When it comes to preserving local reporting, some of the most promising experiments are just that: local. Instead of plotting vast empires, an emerging tribe of innovators has pursued a different strategy. Their mantra? Think small.
From New Haven to Honolulu, media pioneers are building a new space for civic newsgathering. They're keeping watch over public officials, breaking big stories, and working to engage communities. They are as diverse as the places they represent. Here's a look at five standouts:
Voice of San Diego
Last year in a San Diego County school district, officials took out a $105 million loan for school repair. That sum wasn't remarkable. But the amount citizens will repay – nearly $1 billion between 2033 and 2051 – caused a public uproar when it was reported in August by Voice of San Diego, a nonprofit investigative news site founded in 2005. Since then, angry taxpayers have crowded Poway Unified School District meetings. Lawmakers are fighting to prevent similar deals in the future.

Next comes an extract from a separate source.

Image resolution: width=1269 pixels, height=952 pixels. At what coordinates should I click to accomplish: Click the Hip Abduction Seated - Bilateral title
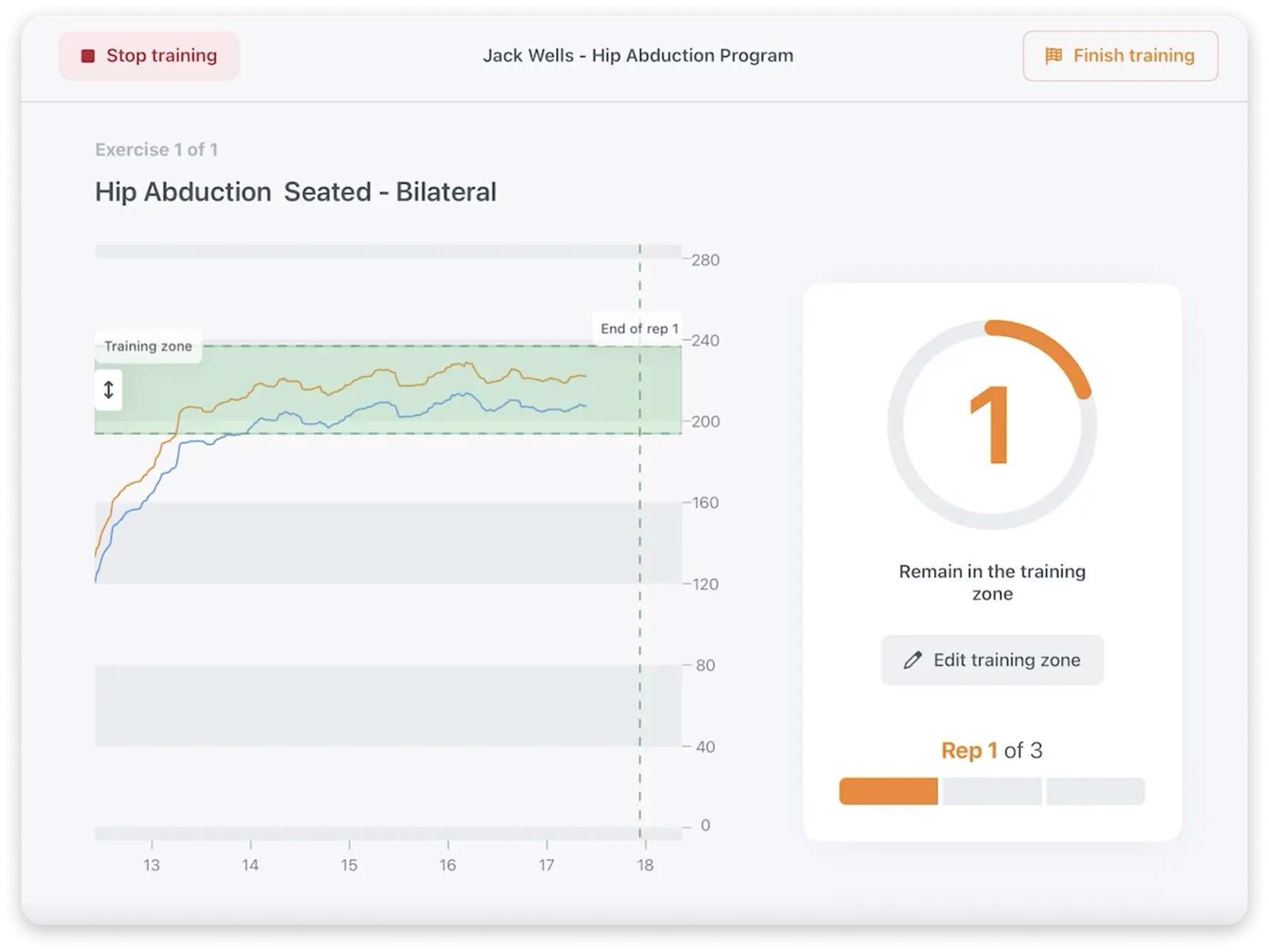coord(295,191)

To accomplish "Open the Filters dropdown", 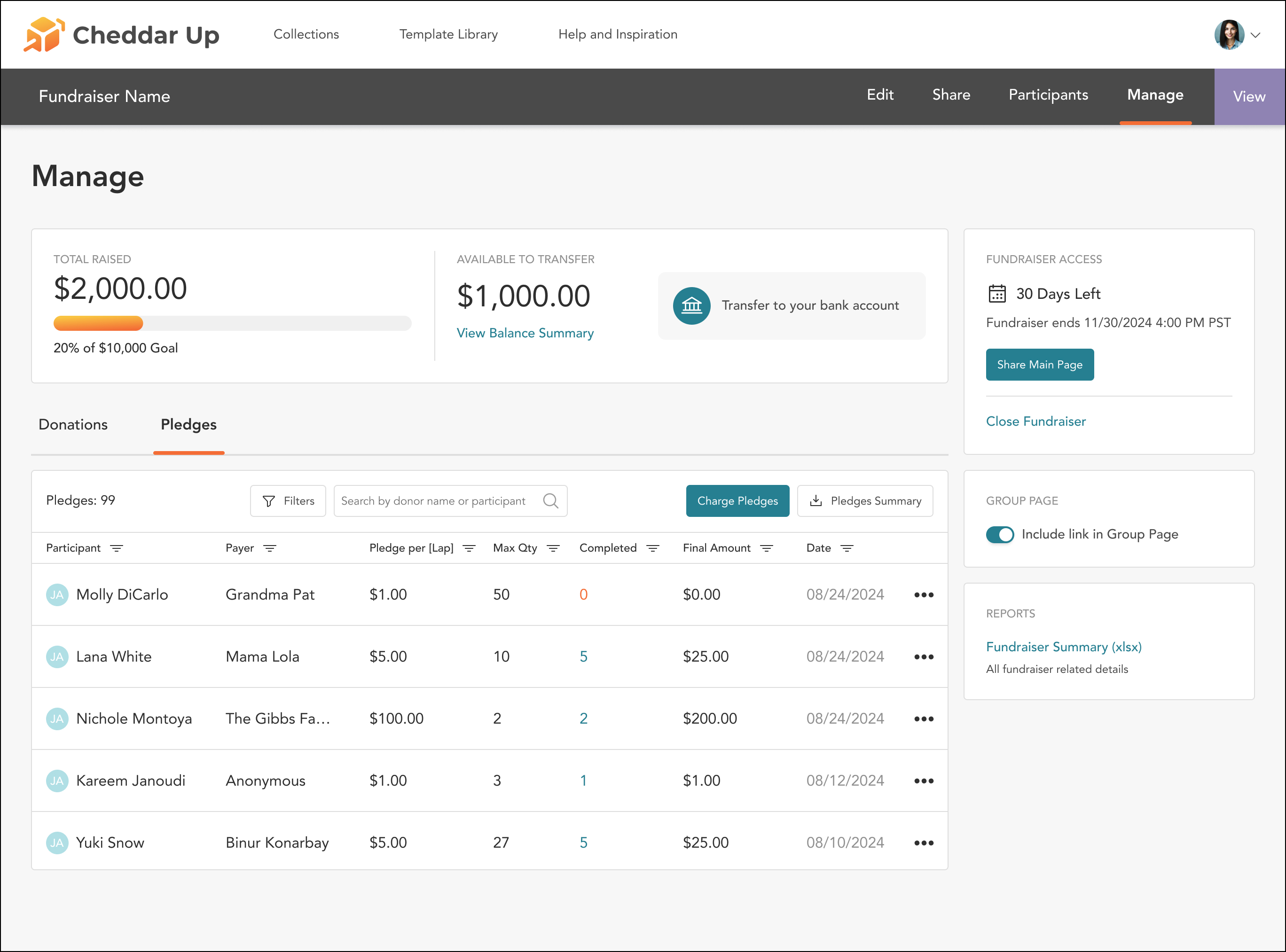I will (288, 501).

It's not the first time the small newsroom has had a big impact. In 2008, a Voice of San Diego report led to the ouster of two city redevelopment officials later convicted of embezzling more than $400,000.
"We're doing all we can to help people see and understand the narratives of the city and also provide accountability, public-service journalism," says chief executive Scott Lewis. The site's $1 million annual budget comes from grants, membership donations, syndication fees, corporate sponsorships, and hosting events. (Keeping a steady budget hasn't been easy, though. In December 2011, a shortfall forced three layoffs. The newsroom now stands at eight people.)
The organization's mandate also includes civic edu-cation, "helping people understand even very basic things, like how a school board member is elected," Mr. Lewis says. This fall, about 2,500 readers attended the organization's second Politifest, a public-issues fair. It included briefings on governance, mayoral and school board debates, a tournament of problem-solving ideas, a kids' area, and a scavenger hunt.
"We're trying to create an atmosphere where the city's stories are as exciting to be around as a food festival, or an ethnic festival, or the other things this place is so good at putting on," Lewis says. "When people care about stories, they follow them and participate as civic actors to influence their outcome."